Just wondering what happens to the foreign key constrains of a source table, when it is replicated using CREATE...SELECT
statement. Will the referential constraints be copied or ignored?
Here is an example:
CREATE TABLE foo(a int, b int, PRIMARY KEY(a));
CREATE TABLE source(id int, a int, PRIMARY KEY(id), FOREIGN KEY(a) REFERENCES foo(a));
CREATE TABLE target SELECT * FROM source;
So, my question is if attribute a
on target also points to foo(a)
? If the answer is vendor specific, I'm looking the answer for MySQL.
No, it won't create the FK constraint in target
. CREATE TABLE...SELECT just looks at the columns and data types of the SELECT result set, and that determines the definition of the new table.
I thought that using CREATE TABLE...LIKE could be a workaround for you, but I tested it on MySQL 5.5, and it also does not create the foreign keys.
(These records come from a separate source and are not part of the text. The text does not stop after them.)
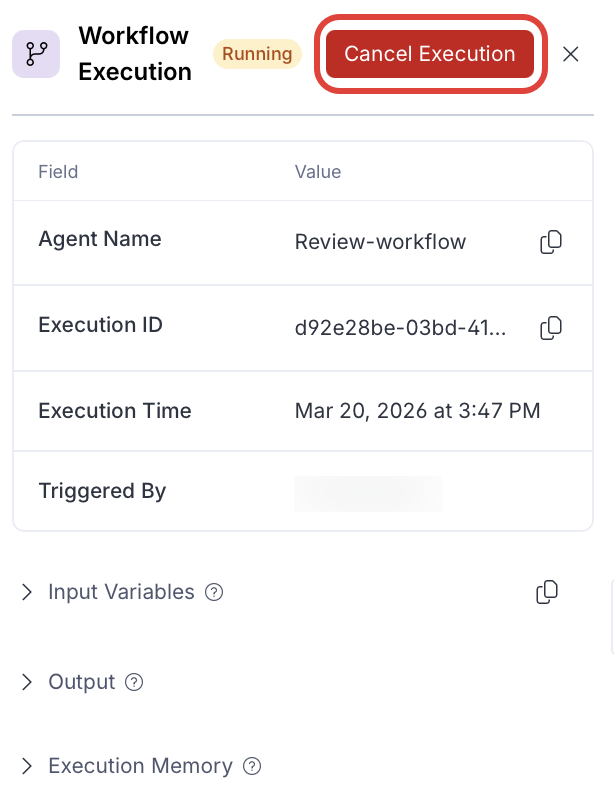Click the redacted Triggered By value
614x812 pixels.
click(x=367, y=493)
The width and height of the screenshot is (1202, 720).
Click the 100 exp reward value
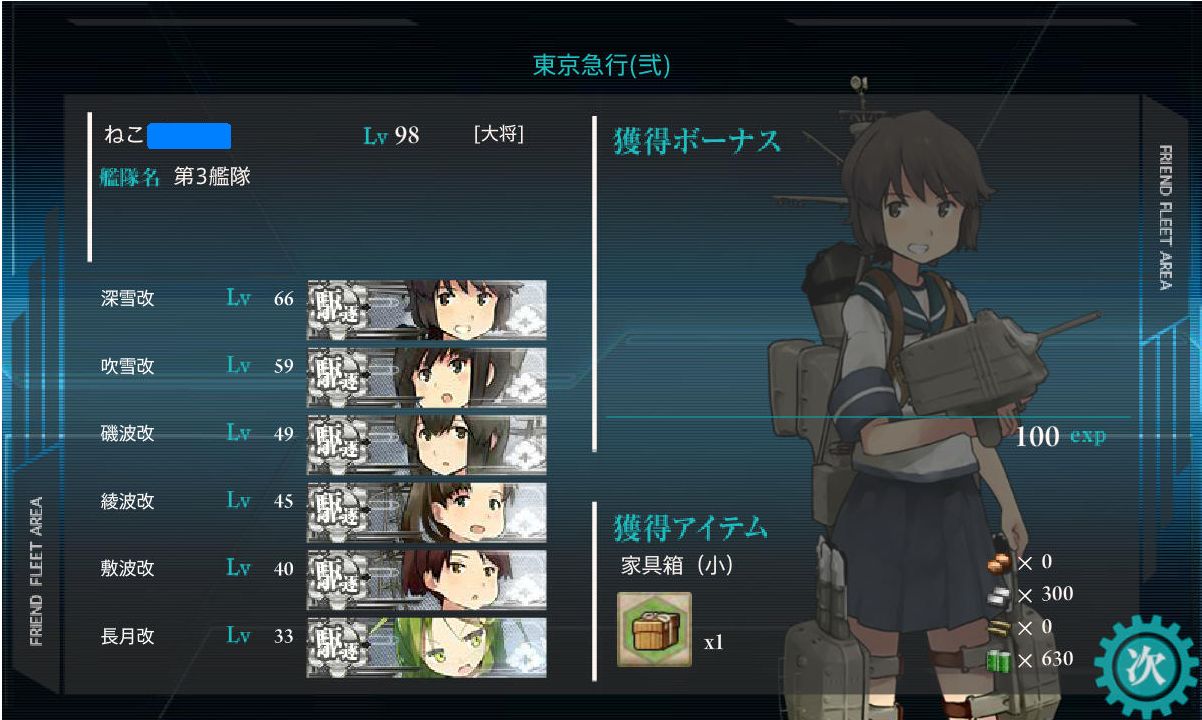coord(1061,436)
CREATE TABLE target LIKE source;
I'm guessing because foreign keys are implemented in the InnoDB storage engine, not recognized by the storage-independent layer of MySQL, they probably don't show up in the storage-independent .FRM file.
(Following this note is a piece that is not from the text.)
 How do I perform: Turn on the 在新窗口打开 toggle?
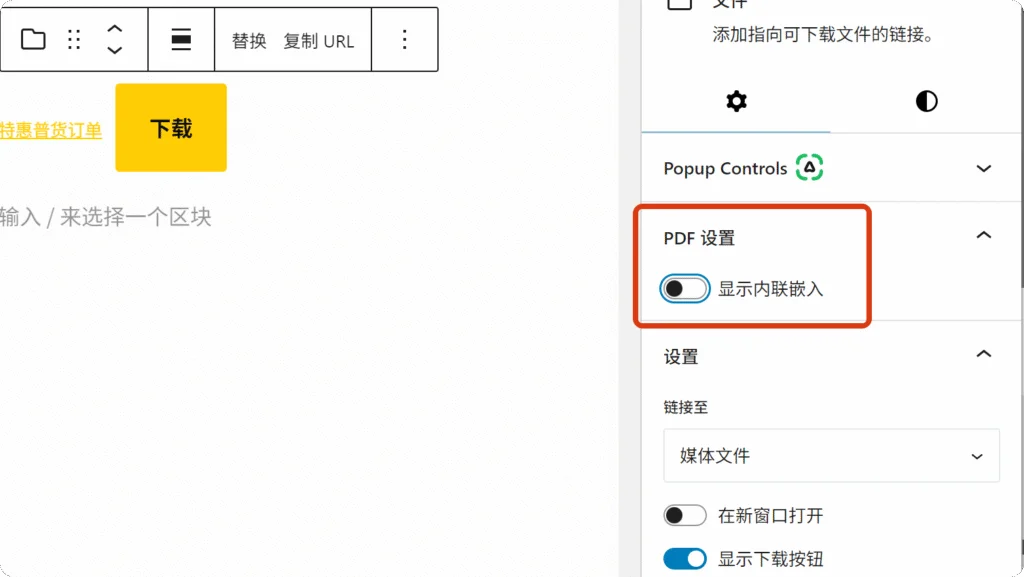coord(685,516)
This bug seems to confirm that CREATE TABLE...LIKE is implemented by simply copying the .FRM file: http://bugs.mysql.com/bug.php?id=35526
But the fix mentioned was put into the MySQL 6.1 branch, and that branch was killed long ago.
So for now, you'll have to declare the foreign keys as a separate step. I understand that in the future, the .FRM file is going away, so they'll have to change how CREATE TABLE...LIKE works. Anyway, that doesn't help you today.